Instructions for the task –
Pick up the piece on linking ALS genes to disease symptoms where it ends, and carry it on in the same vein.

----- Document segment

Building a bridge from genetic drivers to disease symptoms
Take amyotrophic lateral sclerosis (ALS) as an example. At least 56 genes drive the development of ALS. Looking at one of those genes in isolation will tell you something about certain people with ALS, but nothing about the shared mechanisms that impact ALS in all patients. This genetic association data, or GWAS data, alone is insufficient to find treatments that are widely applicable to broad ALS populations. That theme repeats itself for other complex diseases we’ve evaluated, including neurodegeneration, neuropsychiatry, and peripheral inflammation.
The existing drug therapies for ALS treat symptoms of the disease, rather than the underlying causes. It is likely that if a generative AI approach was applied to ALS, it could predict more symptom-modifying treatments, but it would fail to identify fundamentally new disease-modifying treatments. Although AI can be excellent at pattern-matching to create additional examples of a thing, AI can struggle to create the first example of a thing.
This is precisely the problem the field of biotech faces for a wide range of diseases with no effective drug treatments. We don’t know what causes the disease, and haven’t collected the right kind of underlying data to even begin to lead us to the right answers.
Our approach in ALS is to use layers of “Omics” data – sourced from human, not animal tissue – to fill gaps in available training data. This enables us to discover molecular mechanisms that cause ALS. When these human omics data form the input for a training set, the output is insight into disease-modifying therapies for what we believe will be a wide range of ALS patients. Using this approach, we build a bridge from diverse genetic drivers to shared disease symptoms; from genotype to phenotype. For Verge, this approach has been pivotal towards identifying a new target for ALS and starting clinical trials with a small molecule drug candidate against that target in just 4.5 years.

----------
----- Available data

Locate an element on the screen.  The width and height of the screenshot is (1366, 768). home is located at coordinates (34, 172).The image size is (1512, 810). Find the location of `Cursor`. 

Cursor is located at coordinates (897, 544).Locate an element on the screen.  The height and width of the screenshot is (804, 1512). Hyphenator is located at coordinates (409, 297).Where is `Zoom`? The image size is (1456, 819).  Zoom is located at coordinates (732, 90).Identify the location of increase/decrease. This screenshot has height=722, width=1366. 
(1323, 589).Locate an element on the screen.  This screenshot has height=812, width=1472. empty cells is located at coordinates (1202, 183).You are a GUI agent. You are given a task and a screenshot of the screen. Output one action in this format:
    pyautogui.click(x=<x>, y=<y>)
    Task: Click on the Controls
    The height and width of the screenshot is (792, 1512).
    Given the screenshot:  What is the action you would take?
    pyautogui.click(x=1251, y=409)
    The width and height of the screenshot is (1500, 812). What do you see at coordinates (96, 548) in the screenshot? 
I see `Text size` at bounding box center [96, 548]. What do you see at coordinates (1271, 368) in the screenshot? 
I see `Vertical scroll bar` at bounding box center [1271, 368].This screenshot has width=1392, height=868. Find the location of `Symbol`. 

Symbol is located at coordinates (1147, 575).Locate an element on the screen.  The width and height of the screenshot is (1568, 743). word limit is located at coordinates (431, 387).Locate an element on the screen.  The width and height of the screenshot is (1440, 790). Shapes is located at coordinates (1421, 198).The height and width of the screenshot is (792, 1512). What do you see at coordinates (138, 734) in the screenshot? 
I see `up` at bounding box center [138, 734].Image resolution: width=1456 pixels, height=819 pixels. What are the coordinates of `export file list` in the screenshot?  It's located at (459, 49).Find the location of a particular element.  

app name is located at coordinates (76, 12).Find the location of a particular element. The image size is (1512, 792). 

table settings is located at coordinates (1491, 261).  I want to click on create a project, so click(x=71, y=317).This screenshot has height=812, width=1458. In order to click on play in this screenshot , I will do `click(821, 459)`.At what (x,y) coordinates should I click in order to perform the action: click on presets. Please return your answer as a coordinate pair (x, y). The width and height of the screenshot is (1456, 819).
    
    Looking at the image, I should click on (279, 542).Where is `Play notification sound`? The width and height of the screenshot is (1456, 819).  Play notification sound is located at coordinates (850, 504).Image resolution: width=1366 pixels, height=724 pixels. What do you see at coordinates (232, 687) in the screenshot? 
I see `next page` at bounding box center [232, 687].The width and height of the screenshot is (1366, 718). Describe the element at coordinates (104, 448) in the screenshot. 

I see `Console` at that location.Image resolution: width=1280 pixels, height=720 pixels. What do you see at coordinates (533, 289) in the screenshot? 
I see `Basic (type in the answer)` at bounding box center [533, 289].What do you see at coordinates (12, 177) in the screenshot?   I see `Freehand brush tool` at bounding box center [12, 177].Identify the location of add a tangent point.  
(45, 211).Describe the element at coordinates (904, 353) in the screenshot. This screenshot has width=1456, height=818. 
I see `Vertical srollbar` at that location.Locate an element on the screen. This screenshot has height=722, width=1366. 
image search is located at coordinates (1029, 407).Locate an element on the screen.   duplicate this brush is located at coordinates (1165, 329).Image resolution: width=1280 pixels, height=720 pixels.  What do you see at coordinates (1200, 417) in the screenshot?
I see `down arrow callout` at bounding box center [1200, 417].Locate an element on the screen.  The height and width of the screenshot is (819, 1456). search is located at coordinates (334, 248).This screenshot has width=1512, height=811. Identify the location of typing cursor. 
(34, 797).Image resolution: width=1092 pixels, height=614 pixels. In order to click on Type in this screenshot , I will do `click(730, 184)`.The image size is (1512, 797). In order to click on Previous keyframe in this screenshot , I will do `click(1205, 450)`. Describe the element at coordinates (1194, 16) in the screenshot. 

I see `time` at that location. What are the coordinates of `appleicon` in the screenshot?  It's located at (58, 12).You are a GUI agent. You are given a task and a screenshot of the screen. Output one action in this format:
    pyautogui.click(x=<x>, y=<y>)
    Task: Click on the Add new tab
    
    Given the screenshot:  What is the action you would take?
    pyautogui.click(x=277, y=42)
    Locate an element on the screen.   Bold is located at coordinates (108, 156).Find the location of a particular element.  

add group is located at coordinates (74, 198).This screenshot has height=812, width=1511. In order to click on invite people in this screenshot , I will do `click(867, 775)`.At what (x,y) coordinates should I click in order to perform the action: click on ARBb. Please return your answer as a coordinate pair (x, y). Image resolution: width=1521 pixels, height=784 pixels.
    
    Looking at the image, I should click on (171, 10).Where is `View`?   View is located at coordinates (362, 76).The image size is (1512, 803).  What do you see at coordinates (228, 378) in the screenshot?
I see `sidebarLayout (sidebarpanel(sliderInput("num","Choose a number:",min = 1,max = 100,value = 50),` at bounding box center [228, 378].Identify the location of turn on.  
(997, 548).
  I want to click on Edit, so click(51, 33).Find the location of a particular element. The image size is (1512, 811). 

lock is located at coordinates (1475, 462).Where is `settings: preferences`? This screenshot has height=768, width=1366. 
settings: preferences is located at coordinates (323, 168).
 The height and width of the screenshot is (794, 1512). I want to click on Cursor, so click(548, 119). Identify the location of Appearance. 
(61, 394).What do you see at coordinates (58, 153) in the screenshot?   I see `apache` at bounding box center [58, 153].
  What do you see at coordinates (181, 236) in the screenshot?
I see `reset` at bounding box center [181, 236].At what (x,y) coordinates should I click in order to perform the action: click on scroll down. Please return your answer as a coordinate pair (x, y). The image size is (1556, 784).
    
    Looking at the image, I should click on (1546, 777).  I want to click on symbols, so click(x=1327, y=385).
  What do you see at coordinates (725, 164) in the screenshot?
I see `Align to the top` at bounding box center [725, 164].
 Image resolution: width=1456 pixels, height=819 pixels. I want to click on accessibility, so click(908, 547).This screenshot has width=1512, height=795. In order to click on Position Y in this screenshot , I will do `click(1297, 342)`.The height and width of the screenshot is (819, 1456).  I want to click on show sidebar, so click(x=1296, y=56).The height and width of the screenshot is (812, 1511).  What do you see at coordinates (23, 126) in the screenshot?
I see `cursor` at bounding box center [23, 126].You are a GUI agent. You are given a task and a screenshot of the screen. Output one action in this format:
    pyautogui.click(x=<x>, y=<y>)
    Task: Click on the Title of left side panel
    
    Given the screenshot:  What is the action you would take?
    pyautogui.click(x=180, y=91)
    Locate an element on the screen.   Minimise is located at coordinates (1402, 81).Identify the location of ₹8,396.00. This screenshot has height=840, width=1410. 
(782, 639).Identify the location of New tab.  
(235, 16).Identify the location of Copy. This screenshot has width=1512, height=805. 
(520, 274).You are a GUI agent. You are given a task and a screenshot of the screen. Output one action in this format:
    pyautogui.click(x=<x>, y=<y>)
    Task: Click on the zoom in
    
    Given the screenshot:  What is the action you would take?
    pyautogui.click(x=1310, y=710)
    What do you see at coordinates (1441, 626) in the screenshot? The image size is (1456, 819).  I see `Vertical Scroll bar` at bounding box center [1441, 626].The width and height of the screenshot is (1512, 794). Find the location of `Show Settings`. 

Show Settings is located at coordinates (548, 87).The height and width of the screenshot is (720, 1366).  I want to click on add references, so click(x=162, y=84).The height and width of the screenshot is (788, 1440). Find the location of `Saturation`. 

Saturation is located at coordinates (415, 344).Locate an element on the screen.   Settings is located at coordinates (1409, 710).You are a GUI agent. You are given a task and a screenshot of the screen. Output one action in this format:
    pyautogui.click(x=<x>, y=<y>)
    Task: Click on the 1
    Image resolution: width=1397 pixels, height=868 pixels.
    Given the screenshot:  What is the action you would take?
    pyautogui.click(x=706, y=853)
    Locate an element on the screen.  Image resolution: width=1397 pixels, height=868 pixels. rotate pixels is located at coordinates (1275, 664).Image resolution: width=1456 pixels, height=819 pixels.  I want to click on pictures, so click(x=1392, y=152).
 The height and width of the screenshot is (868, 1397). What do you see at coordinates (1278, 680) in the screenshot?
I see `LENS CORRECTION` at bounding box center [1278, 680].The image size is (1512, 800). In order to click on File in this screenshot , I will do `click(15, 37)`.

----------

Answer space –
Back to the Value Chain
AI could affect the entire biopharmaceutical and healthcare value chains, but studies like this one have shown that “a striking contrast” has run through R&D in the last 60 years. The authors write that while “huge scientific and technological gains” should have improved R&D efficiency, “inflation-adjusted industrial R&D costs per novel drug increased nearly 100-fold between 1950 and 2010.” Worse, “drugs are more likely to fail in clinical development today than in the 1970s.”
AI today is being used to test more drugs faster, but it hasn’t fundamentally changed the probability of success. The biggest driver of rising R&D costs is the cost of failure. While using AI to optimize design is appealing it won’t mean much until it can better predict effectiveness of targets or drugs in humans. Today’s disease models (cells and animal models) are not great predictors of whether drugs work, so increases in efficiency in these models just provide larger quantities of poor-quality data. When models are poor, the outcomes will be, too. As the old saying goes — garbage in, garbage out.
No single type of training data will solve the complexities of discovering and developing new medicines. It will take multiple data types. But a relentless focus on finding the best types of data for the scientific problem, and generating lots of that data in a high-quality manner, will be what truly paves the way for AI to fulfill its potential in drug discovery.